One such method is supercritical water oxidation (SCWO). However, while SCWO has been effective in destroying certain PFAS species, the pressurization and preheating involved in this process is highly energy-intensive — and, hence, cost-prohibitive. What’s more, SCWO is most effective in contaminants at high concentration levels; and the PFAS in contaminated environmental samples is relatively low.
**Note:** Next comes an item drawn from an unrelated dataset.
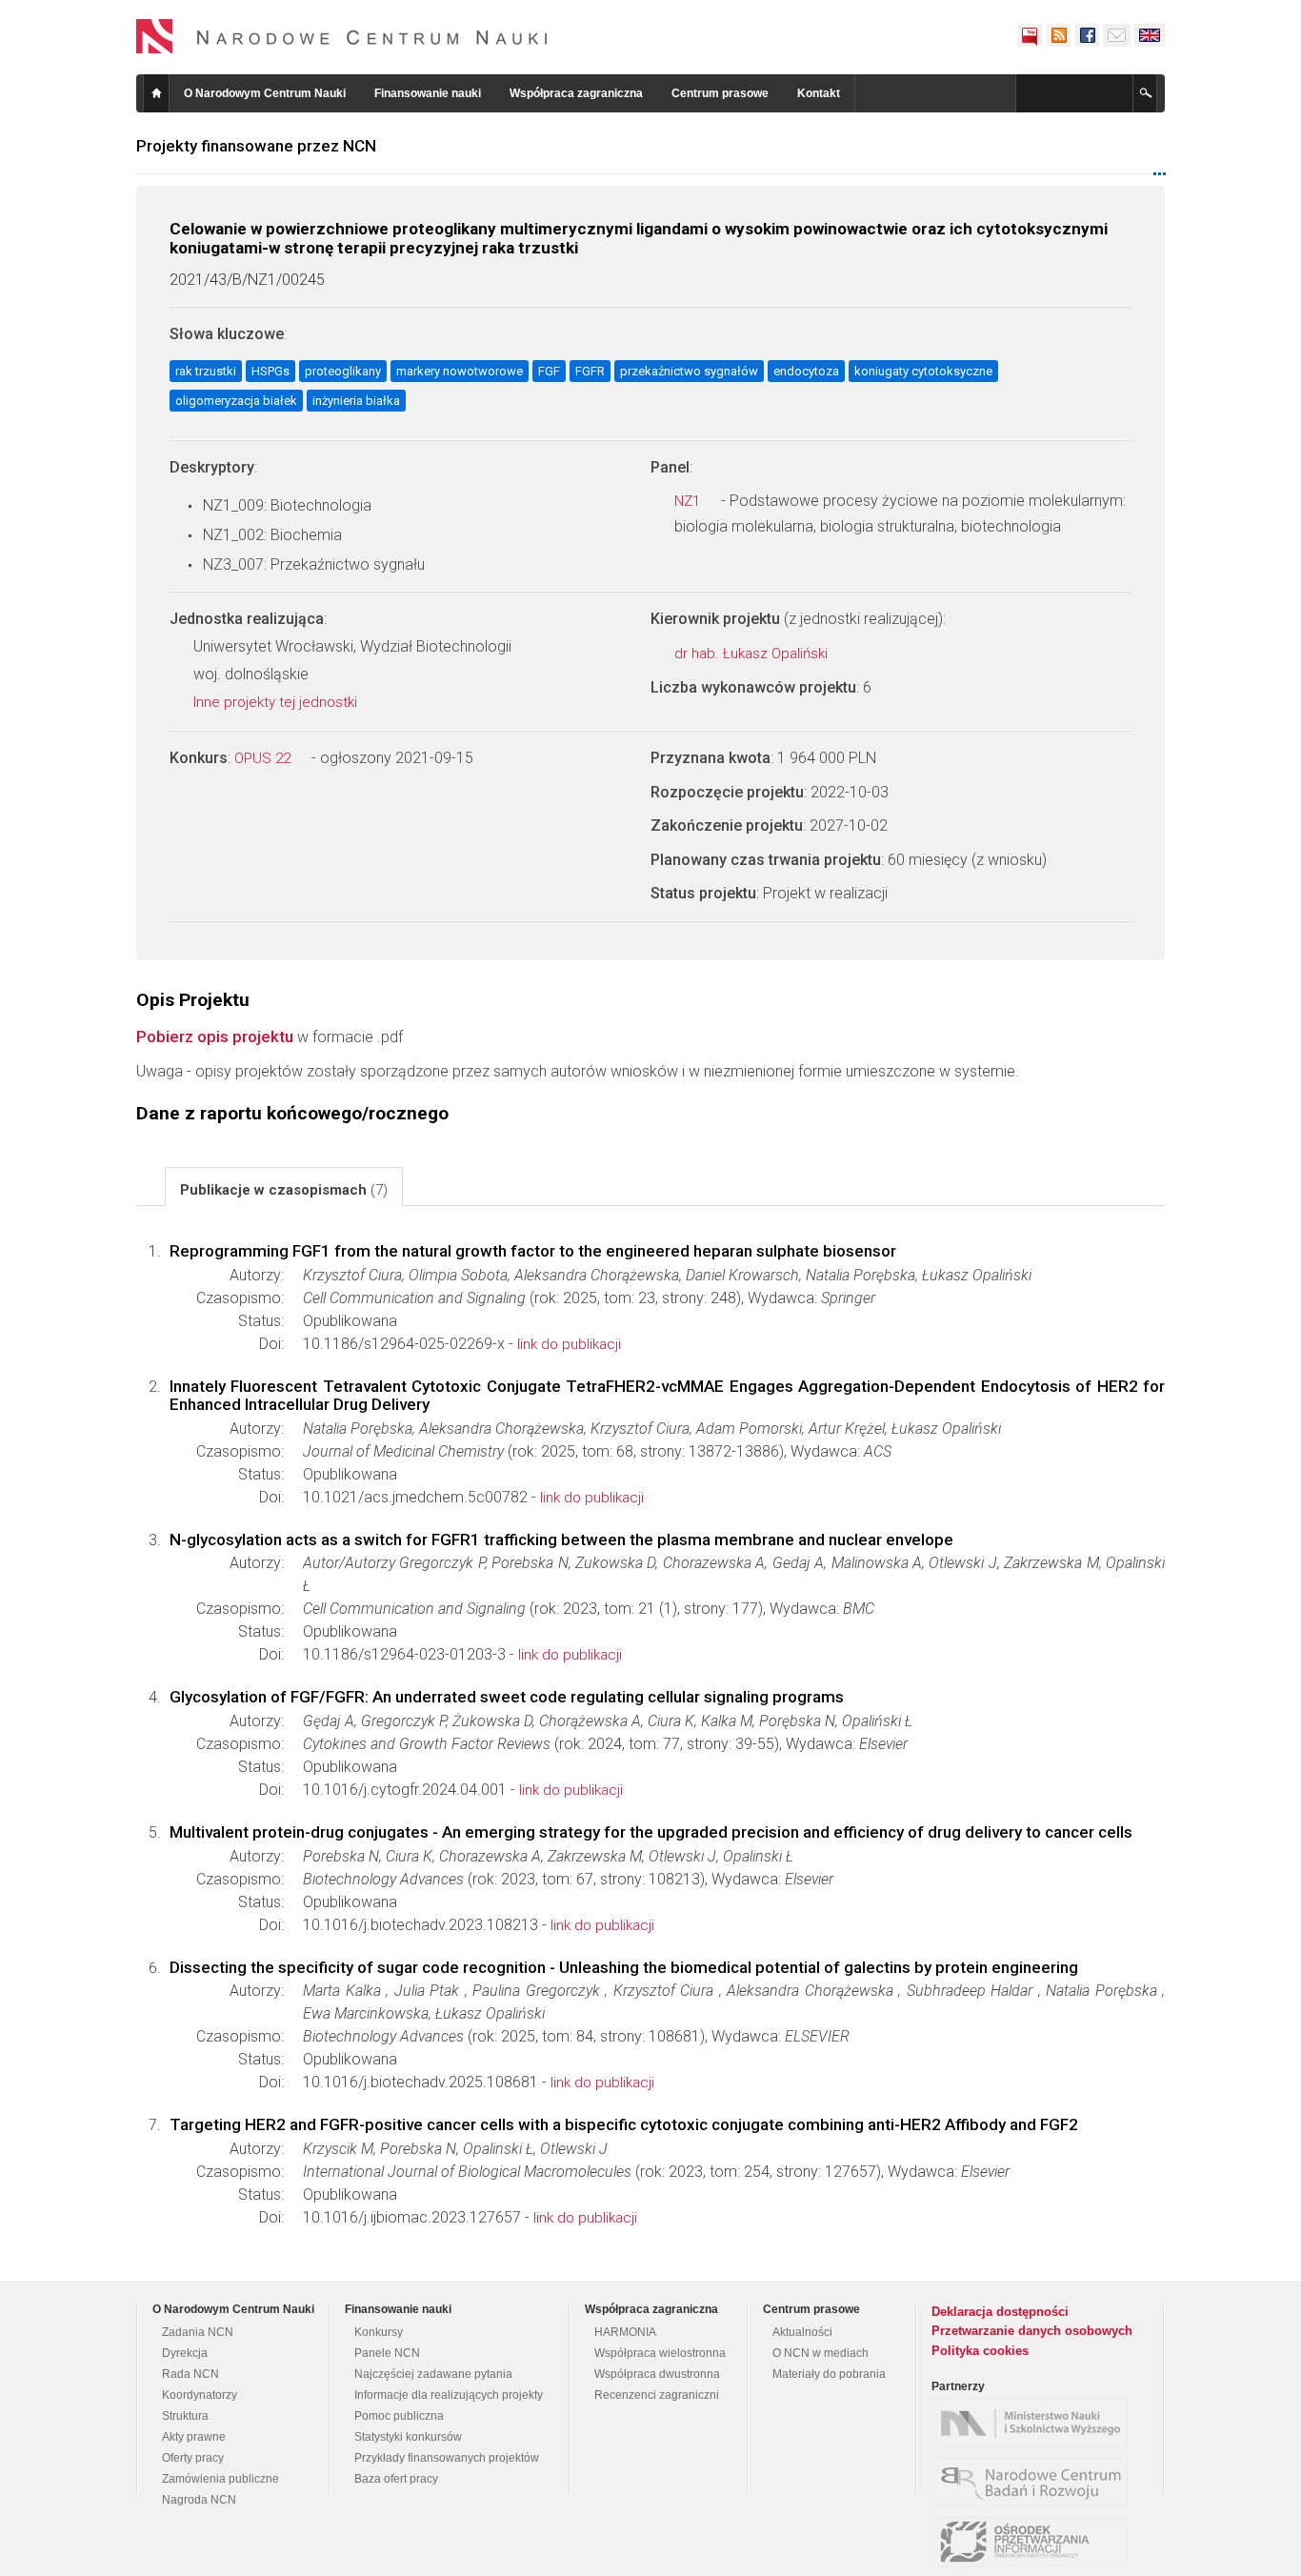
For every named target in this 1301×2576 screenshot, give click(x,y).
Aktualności (802, 2332)
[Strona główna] (342, 36)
Sarkar proposes concentrating the PFAS from contaminated water before treating it with SCWO. This practice will reduce the quantities of media that require treatment, which will reduce energy consumption and, in turn, cost. By implementing this PFAS preconcentration step, Sarkar’s team will improve the energy efficiency, cost effectiveness — and overall sustainability — of the use of SCWO to treat aqueous PFAS contamination.

“PFAS are called 'forever chemicals' for a reason,” said Sarkar. “They are very hard to destroy. One of the most successful methods of destruction is oxidizing them by supercritical water, or, SCWO. However, it is an extremely expensive process. We intend to employ a treatment train by concentrating PFAS prior to feeding them to a SCWO reactor. This will make the process much less expensive, hence more sustainable."

The findings could also be applied toward drinking water and wastewater treatment outside of the military bases in focus, such as in wastewater and drinking water treatment plants.